- _INSTRUCTIONS TO FOLLOW_: Output the opening lines of the records exactly. End with the line that contains "Given: Select the 50 cm size variant".

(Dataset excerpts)
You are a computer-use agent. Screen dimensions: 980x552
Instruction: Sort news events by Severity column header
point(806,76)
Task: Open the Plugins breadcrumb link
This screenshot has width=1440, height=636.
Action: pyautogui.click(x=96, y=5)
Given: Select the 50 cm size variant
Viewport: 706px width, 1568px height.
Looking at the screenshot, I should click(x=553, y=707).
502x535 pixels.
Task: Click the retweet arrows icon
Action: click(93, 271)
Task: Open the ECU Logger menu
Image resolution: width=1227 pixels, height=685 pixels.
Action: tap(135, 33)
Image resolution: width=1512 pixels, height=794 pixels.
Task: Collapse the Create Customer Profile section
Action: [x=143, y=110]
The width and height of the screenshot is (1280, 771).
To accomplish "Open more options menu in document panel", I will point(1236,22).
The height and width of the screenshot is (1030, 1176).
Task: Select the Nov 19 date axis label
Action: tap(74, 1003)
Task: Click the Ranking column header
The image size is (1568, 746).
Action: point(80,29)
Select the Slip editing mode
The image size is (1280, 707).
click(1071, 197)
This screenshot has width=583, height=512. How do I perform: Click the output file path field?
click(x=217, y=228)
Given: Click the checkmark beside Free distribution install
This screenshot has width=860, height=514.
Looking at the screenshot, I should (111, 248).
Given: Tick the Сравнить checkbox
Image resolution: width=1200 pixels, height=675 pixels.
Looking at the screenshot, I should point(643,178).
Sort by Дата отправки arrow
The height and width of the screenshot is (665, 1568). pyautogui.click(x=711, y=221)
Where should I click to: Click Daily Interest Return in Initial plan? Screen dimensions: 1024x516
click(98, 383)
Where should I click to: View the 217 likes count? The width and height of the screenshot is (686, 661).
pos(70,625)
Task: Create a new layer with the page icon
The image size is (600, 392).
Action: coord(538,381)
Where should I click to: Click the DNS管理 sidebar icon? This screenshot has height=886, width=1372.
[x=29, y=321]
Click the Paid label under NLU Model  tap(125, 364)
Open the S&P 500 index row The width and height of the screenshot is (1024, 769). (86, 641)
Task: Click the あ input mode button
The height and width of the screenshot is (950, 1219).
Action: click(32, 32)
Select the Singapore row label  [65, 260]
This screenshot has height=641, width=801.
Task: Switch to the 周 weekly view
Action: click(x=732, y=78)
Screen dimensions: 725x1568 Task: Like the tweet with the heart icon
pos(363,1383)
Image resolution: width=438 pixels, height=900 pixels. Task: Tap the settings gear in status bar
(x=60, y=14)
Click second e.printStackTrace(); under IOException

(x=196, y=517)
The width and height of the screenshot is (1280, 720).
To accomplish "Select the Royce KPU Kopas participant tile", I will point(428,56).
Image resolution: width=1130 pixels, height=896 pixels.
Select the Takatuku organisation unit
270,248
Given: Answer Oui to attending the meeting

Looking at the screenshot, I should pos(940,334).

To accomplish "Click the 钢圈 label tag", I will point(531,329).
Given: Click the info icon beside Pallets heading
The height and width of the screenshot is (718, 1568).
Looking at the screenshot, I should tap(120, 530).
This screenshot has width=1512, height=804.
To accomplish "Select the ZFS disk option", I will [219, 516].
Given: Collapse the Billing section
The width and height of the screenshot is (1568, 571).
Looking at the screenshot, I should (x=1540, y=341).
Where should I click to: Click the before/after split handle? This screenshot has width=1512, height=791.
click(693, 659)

- _TASK OUTPUT_:
You are a computer-use agent. Screen dimensions: 980x552
Instruction: Sort news events by Severity column header
point(806,76)
Task: Open the Plugins breadcrumb link
This screenshot has width=1440, height=636.
Action: pyautogui.click(x=96, y=5)
Given: Select the 50 cm size variant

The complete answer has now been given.